Assignment
The number of lines holding "link" is all you should give; count them in the records below.

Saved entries
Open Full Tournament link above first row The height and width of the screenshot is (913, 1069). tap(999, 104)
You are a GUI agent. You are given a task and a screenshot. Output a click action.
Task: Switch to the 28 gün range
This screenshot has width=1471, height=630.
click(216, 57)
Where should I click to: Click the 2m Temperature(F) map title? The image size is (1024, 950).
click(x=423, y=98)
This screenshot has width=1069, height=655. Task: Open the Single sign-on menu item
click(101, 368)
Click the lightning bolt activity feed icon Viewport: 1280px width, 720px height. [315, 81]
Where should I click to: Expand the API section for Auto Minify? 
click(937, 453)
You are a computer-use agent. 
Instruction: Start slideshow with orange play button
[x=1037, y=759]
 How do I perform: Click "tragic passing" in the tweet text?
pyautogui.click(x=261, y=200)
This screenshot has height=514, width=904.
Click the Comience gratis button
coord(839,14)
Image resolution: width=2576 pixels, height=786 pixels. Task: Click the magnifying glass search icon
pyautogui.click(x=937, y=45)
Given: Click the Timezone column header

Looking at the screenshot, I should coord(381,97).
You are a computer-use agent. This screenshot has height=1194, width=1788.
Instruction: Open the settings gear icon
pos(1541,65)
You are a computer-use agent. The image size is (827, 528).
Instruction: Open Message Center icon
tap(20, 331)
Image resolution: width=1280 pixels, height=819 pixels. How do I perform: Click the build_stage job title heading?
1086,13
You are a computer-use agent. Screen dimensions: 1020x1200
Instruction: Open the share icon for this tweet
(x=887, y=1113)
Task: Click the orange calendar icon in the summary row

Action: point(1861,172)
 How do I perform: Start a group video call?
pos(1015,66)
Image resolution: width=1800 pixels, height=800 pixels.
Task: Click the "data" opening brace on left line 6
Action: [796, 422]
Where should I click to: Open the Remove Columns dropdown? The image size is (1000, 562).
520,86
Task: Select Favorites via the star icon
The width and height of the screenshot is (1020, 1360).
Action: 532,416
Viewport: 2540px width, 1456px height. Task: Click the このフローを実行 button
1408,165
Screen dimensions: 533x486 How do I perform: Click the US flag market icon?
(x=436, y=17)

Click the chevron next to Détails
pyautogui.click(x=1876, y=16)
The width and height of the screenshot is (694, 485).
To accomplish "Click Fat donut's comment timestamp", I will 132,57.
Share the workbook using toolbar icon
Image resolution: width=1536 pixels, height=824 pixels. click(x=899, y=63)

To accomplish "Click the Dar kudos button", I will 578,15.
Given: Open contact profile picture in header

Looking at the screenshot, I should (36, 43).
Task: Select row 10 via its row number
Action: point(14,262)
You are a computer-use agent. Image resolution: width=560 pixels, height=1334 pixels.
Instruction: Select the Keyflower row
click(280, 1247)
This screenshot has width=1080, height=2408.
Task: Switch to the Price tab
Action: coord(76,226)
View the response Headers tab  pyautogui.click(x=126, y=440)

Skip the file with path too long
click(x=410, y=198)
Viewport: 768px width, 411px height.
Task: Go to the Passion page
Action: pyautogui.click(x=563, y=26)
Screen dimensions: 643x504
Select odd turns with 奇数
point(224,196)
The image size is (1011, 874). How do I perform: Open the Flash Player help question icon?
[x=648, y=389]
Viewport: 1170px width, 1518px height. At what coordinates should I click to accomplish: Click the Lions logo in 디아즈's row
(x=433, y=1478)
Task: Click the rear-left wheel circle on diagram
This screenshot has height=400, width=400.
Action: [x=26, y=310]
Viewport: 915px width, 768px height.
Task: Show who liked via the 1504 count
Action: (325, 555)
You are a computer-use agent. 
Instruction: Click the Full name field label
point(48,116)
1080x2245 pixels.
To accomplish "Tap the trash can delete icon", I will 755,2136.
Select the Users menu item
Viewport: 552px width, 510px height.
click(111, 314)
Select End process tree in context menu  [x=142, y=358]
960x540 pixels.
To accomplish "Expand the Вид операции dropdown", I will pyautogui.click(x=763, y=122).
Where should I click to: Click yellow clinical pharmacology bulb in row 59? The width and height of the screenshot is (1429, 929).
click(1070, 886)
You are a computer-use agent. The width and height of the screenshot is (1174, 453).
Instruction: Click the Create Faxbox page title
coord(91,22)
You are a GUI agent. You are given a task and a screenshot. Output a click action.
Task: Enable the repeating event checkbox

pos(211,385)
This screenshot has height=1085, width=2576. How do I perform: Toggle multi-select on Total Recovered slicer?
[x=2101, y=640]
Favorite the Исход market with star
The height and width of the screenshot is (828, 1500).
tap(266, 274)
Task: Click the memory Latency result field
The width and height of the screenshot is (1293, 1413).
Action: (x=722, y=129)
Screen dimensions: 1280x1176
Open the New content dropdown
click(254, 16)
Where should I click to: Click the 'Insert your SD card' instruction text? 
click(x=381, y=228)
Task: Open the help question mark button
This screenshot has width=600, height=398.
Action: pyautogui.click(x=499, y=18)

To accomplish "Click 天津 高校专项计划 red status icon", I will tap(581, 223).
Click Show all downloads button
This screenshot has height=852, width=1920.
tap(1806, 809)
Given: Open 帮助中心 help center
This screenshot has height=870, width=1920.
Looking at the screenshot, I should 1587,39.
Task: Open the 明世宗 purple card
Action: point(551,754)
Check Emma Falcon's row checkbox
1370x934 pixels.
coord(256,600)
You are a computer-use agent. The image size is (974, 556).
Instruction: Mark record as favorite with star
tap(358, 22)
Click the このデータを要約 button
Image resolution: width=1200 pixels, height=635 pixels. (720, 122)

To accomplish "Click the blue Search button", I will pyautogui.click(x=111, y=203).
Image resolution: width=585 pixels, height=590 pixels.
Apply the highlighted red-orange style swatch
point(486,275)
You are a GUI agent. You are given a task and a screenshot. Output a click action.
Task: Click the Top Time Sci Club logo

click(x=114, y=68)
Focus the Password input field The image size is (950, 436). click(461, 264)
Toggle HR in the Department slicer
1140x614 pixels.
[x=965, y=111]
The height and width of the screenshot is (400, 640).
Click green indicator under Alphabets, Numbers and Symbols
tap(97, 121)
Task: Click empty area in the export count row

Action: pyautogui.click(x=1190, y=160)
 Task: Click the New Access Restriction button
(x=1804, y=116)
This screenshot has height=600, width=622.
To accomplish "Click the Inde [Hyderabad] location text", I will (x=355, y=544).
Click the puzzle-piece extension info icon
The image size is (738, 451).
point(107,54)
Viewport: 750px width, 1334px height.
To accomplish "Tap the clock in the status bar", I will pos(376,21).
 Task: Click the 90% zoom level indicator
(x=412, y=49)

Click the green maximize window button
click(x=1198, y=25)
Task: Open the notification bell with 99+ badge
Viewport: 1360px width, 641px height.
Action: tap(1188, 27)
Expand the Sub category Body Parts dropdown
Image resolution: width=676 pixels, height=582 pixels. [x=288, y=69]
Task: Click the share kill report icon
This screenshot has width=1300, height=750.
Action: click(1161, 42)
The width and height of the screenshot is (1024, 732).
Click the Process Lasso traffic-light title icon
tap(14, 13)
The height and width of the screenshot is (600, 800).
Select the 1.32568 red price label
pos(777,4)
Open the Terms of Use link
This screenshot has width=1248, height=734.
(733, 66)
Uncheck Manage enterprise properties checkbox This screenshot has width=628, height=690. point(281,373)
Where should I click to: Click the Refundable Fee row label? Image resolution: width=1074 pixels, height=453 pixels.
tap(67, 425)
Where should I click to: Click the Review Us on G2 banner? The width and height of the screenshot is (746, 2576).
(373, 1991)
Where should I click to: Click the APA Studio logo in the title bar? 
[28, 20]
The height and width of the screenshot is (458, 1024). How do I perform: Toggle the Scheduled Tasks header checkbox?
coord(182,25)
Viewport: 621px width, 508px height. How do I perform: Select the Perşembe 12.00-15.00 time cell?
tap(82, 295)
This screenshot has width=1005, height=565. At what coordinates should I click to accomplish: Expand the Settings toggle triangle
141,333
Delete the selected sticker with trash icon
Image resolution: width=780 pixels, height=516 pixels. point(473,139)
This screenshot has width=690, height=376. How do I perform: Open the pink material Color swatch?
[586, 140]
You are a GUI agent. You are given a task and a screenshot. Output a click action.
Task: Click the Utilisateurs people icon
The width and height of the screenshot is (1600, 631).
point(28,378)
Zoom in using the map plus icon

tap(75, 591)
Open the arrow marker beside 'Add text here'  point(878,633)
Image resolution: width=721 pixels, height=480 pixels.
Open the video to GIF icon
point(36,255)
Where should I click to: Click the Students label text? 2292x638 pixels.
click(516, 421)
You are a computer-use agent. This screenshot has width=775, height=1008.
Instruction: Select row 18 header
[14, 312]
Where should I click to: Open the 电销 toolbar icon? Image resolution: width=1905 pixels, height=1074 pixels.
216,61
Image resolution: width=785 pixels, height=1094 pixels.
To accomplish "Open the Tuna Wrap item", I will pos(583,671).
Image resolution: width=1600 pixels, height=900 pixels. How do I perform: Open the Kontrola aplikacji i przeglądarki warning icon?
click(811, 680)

The answer
2